In his initial order requiring Eastman to hand over emails sent between Jan. 3 and Jan. 7, 2021, Judge David O. Carter found that the emails showed that the plan they were trying to get Pence to implement was obviously illegal and that Trump and Eastman “more likely than not” conspired to obstruct Congress on Jan. 6.

Carter reviewed hundreds more emails sent or received by Eastman in the months before Jan. 6, and recently ordered him to hand over an additional 159 challenged documents by this week, including some from Trump.

Aguilar said in an interview that the committee is preparing for the contingency that the new trove of emails will be useful to Thursday’s hearing.

“If they’re relevant to our hearing, we will include them. We will have time to triage and read and analyze,” he said. “We will adapt.”

The panel also plans to hear in-person testimony from federal Judge J. Michael Luttig, who was nominated to the bench by President George H.W. Bush. Pence relied on Luttig’s stance disputing Eastman’s assertions about the vice president’s power when he announced on Jan. 6 that he did not believe he had the power to reject votes or delay the count.

Eastman once clerked for Luttig.

Aguilar said Luttig would be able to speak to the widely accepted interpretation of the role of Congress and the vice president under the Electoral Count Act of 1877 and the 12th Amendment, and on the deficiencies in the law that Congress might need to address.

After Thursday’s hearing, the committee plans just two more, on June 21 and June 23, with each led by a different committee member.

Like most of the committee members, Aguilar was on the House floor Jan. 6. He believes he was prepared to turn to investigating what happened in a way that others perhaps weren’t because of his experience in the aftermath of the 2015 San Bernardino shooting, which occurred in his district less than a year into his first term.
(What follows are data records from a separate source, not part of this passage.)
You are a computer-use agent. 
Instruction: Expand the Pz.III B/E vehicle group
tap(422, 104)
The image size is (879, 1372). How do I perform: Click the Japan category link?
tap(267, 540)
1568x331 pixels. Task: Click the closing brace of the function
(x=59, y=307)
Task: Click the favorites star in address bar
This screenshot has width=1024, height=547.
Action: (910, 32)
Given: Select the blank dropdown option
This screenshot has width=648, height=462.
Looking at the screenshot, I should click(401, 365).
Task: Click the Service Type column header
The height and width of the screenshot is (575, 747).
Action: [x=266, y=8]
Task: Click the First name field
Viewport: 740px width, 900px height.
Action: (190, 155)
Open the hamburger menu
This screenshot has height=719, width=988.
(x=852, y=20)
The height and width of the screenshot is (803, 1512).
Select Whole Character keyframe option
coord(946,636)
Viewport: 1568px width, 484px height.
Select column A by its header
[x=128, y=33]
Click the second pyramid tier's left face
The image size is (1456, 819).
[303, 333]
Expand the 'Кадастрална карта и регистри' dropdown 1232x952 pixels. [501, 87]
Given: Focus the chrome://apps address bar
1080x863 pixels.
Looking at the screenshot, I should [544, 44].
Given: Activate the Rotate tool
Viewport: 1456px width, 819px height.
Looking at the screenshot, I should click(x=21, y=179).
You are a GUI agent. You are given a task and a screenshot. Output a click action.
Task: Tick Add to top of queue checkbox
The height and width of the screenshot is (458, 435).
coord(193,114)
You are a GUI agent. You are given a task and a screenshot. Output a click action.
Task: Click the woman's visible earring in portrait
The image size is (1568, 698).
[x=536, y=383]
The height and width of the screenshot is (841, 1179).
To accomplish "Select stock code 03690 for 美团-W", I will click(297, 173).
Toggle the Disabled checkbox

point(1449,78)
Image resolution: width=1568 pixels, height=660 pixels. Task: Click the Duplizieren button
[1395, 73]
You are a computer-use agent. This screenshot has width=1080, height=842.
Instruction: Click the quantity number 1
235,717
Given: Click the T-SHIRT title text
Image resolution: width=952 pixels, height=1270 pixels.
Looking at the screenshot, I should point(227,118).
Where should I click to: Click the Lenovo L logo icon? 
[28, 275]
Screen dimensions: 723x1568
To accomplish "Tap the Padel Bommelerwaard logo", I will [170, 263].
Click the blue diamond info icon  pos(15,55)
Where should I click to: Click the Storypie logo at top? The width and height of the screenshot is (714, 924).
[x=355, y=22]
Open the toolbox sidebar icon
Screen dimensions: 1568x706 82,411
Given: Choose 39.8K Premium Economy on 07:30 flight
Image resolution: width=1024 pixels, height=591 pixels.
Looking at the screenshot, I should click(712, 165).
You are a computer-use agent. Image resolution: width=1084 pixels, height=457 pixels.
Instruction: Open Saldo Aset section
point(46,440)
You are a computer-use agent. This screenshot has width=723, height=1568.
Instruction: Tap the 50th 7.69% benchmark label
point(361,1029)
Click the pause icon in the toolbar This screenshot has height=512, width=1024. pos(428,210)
“I think it prepared me in a sense to be able to have these conversations and to be able to kind of step up in this moment, to try to help and shine a light on something that needs to be discussed,” he said. “They’re very different experiences. But Jan. 6 is informed by what my community went through, what I went through with them as their friend and spokesperson, with the Dec. 2 shooting in San Bernardino.”